--- START ---

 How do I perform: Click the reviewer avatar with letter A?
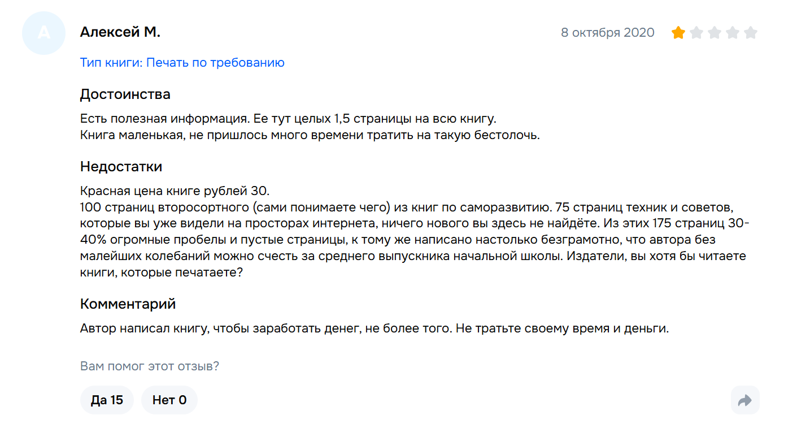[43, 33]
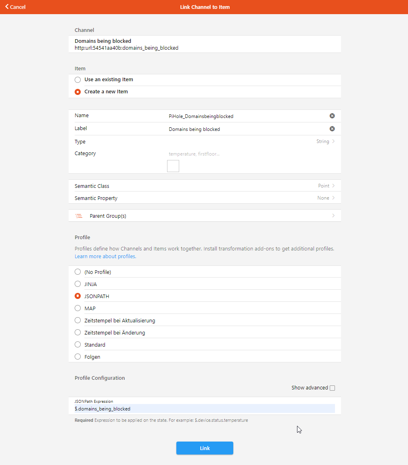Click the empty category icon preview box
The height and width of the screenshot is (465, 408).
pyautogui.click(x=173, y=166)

--- END ---
--- START ---

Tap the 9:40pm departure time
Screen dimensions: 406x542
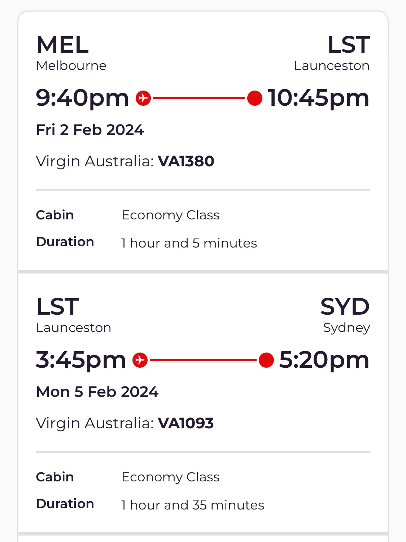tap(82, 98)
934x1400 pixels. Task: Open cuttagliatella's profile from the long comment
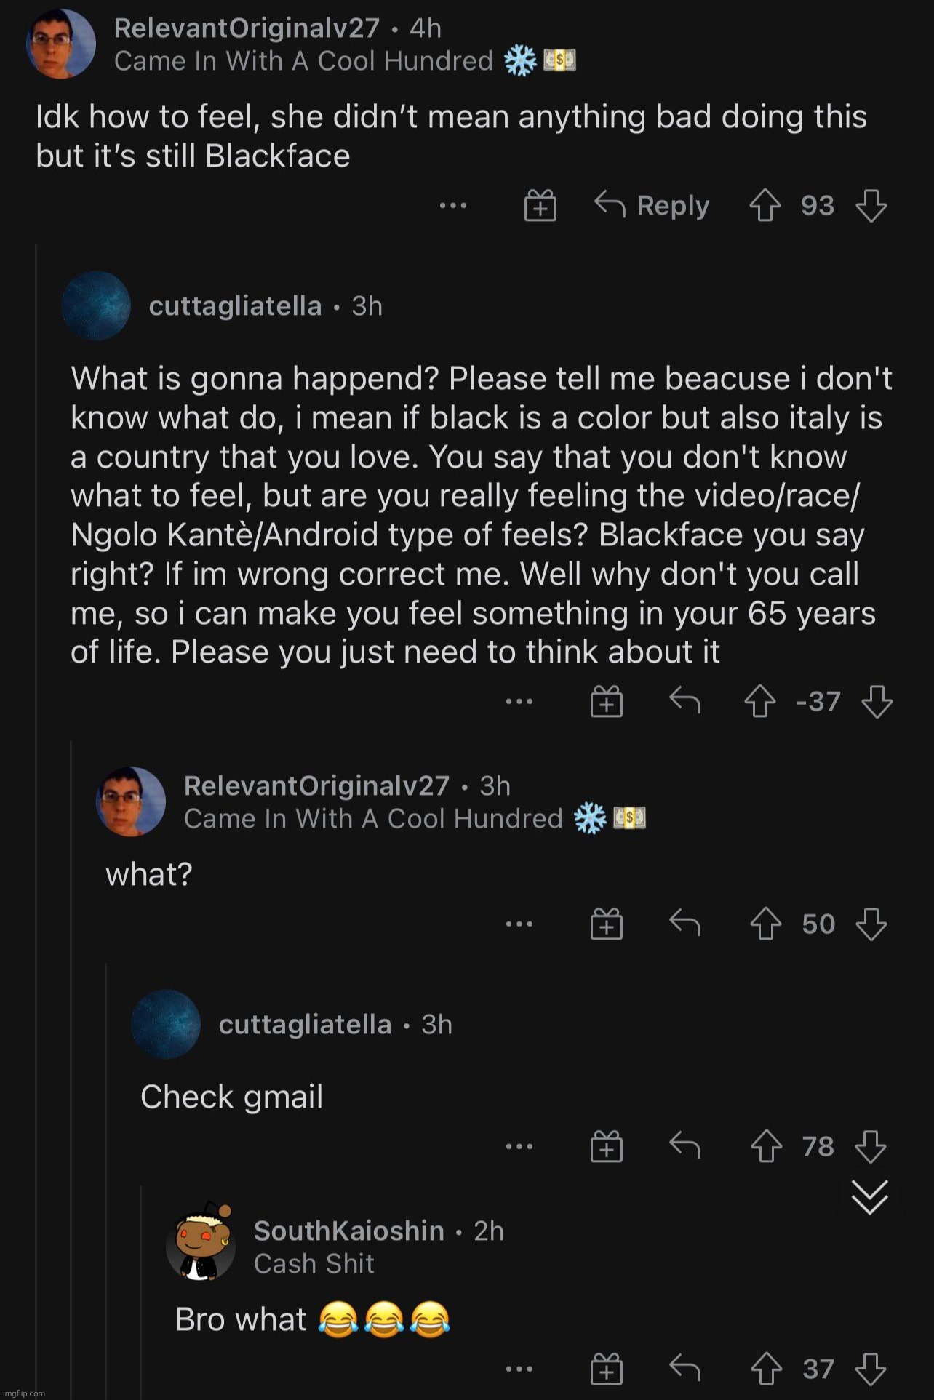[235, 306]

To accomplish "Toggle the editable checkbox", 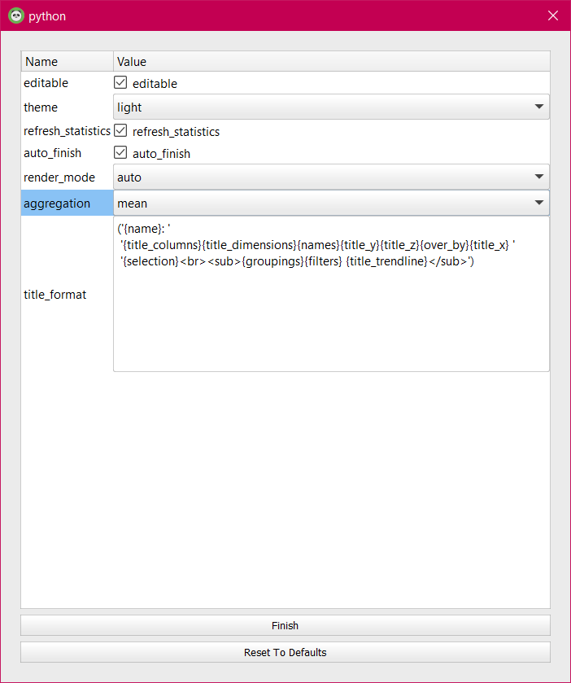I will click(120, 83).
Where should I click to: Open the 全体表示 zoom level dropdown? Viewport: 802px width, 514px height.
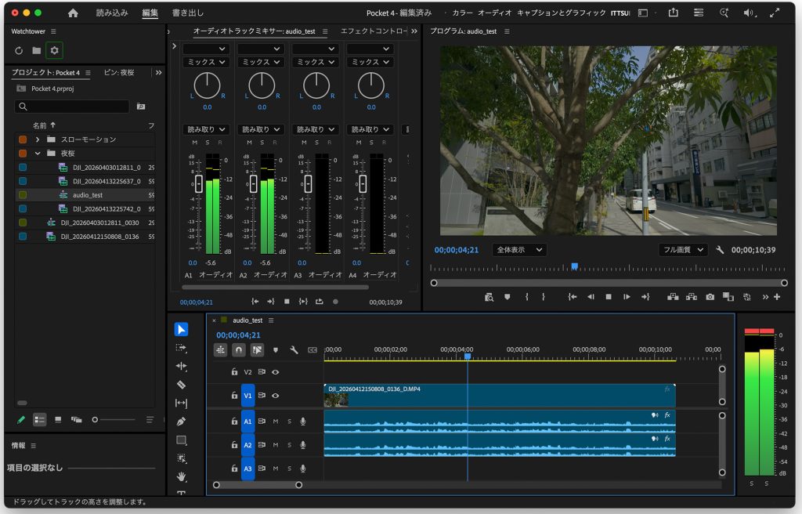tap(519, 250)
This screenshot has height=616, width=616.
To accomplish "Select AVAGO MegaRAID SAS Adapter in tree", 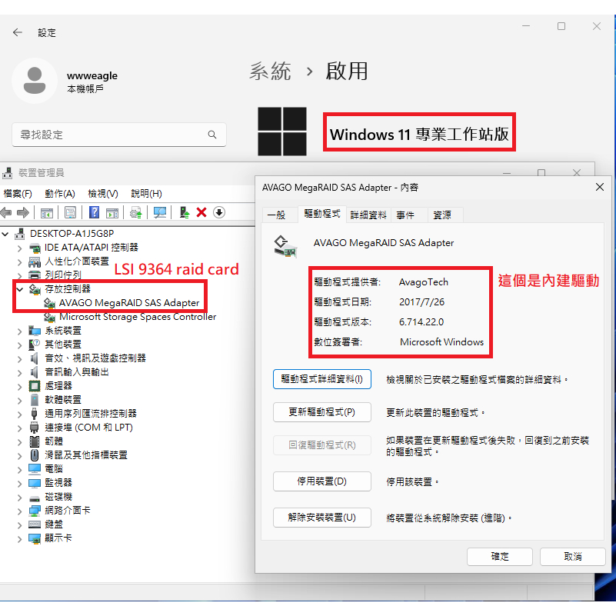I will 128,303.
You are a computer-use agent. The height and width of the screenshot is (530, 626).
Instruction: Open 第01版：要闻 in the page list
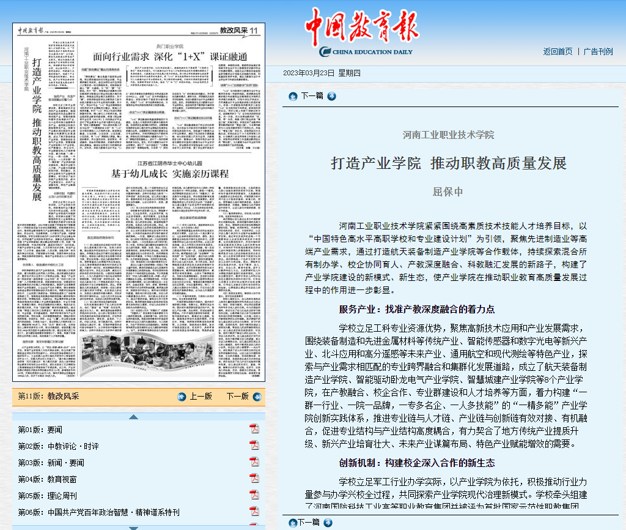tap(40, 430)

--- END ---
--- START ---

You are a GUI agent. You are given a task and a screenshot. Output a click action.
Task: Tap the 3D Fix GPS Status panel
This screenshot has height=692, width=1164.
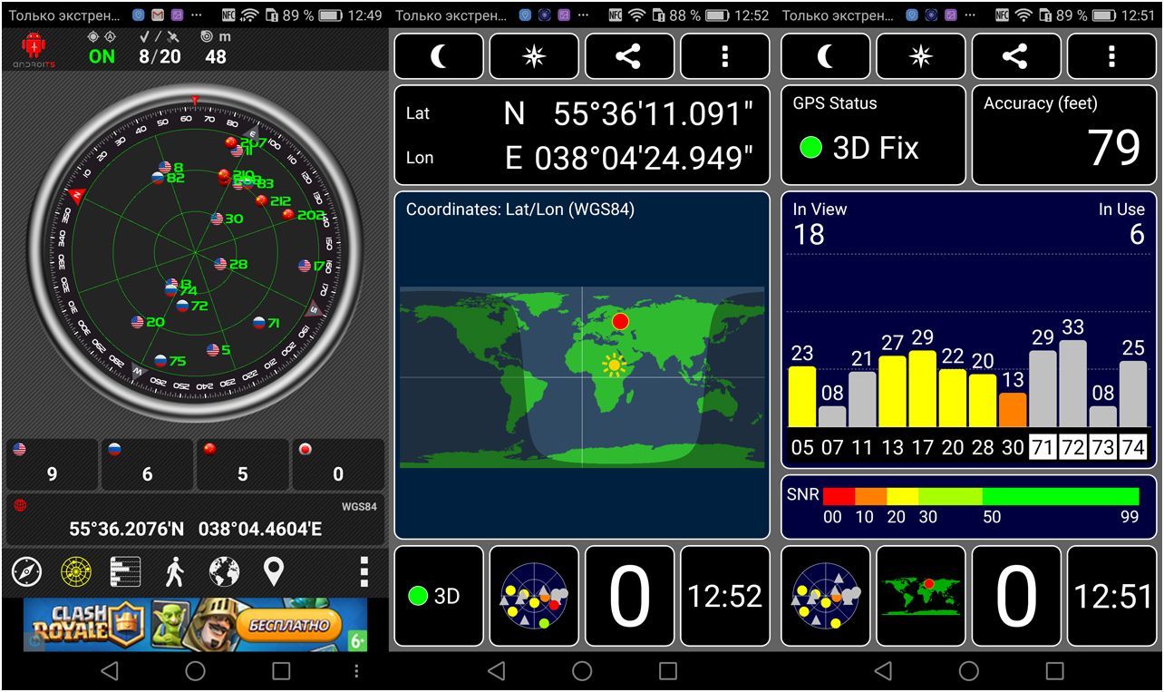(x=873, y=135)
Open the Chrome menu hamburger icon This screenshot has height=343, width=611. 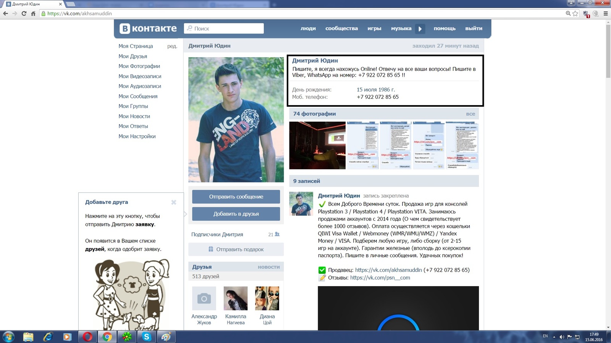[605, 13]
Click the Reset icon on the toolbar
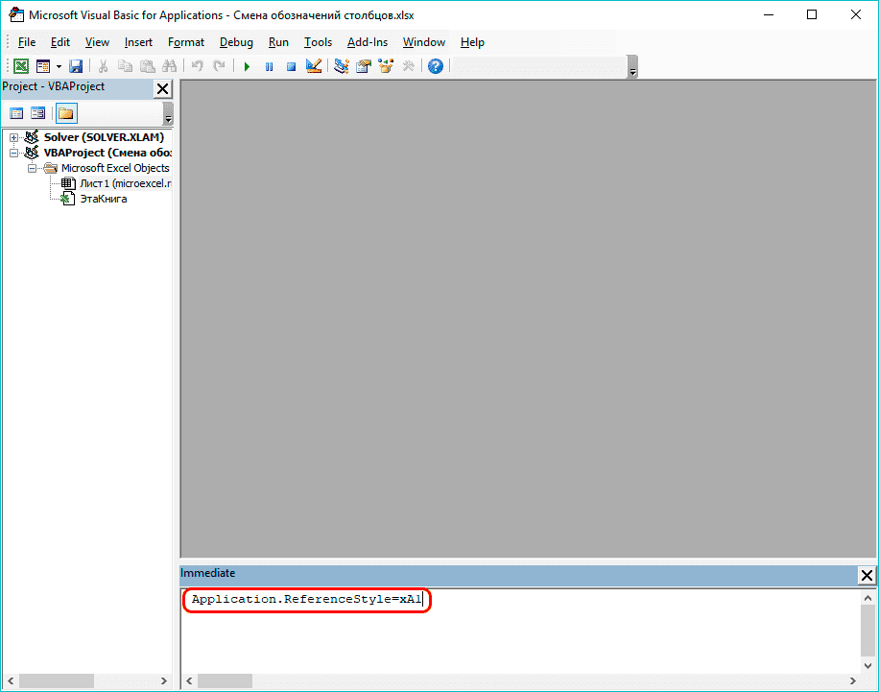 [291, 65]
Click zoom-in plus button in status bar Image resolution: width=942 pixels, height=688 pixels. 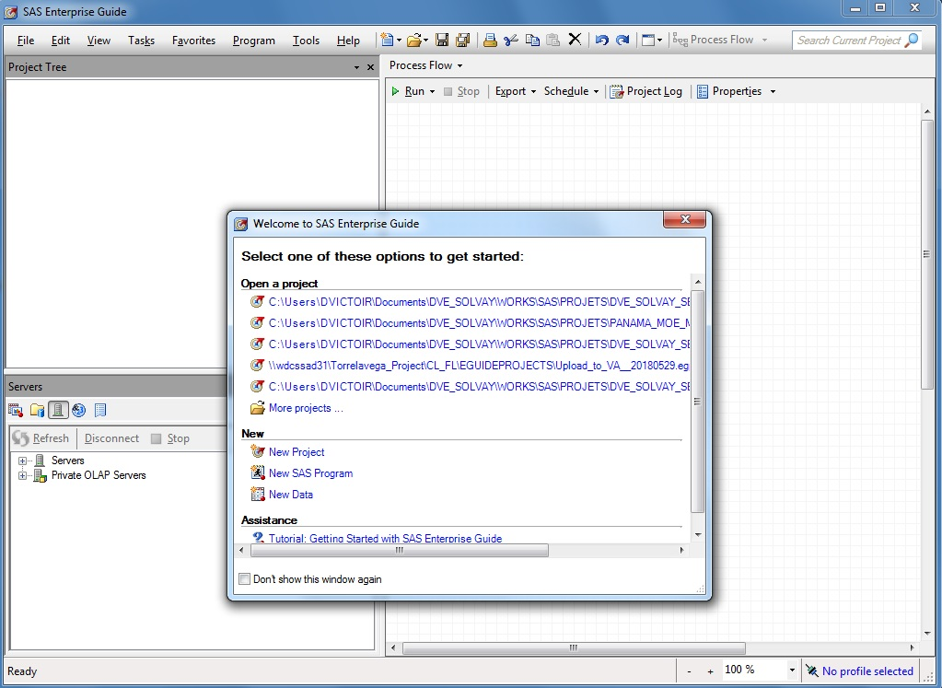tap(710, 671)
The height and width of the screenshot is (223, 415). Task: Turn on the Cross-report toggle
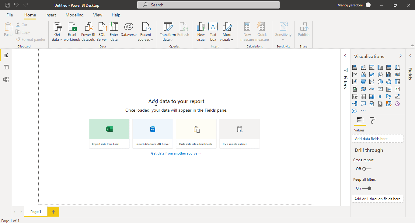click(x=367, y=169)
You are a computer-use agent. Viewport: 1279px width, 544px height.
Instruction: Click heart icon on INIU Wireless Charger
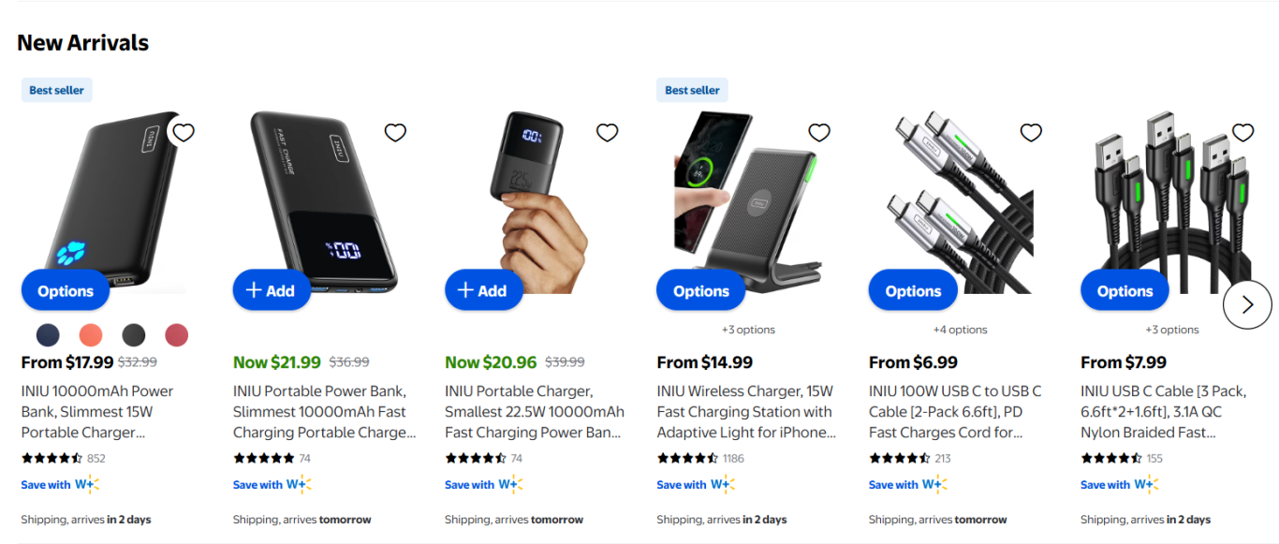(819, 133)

--- END ---

## PROMPT
Scan the entries above for the word "agent" and collect each line holding it.

## EXERCISE SOLUTION
You are a computer-use agent. The height and width of the screenshot is (530, 626).
You are a GUI agent. You are given a task and a screenshot. Output a click action.
You are a computer-use agent. Viewport: 1279px width, 544px height.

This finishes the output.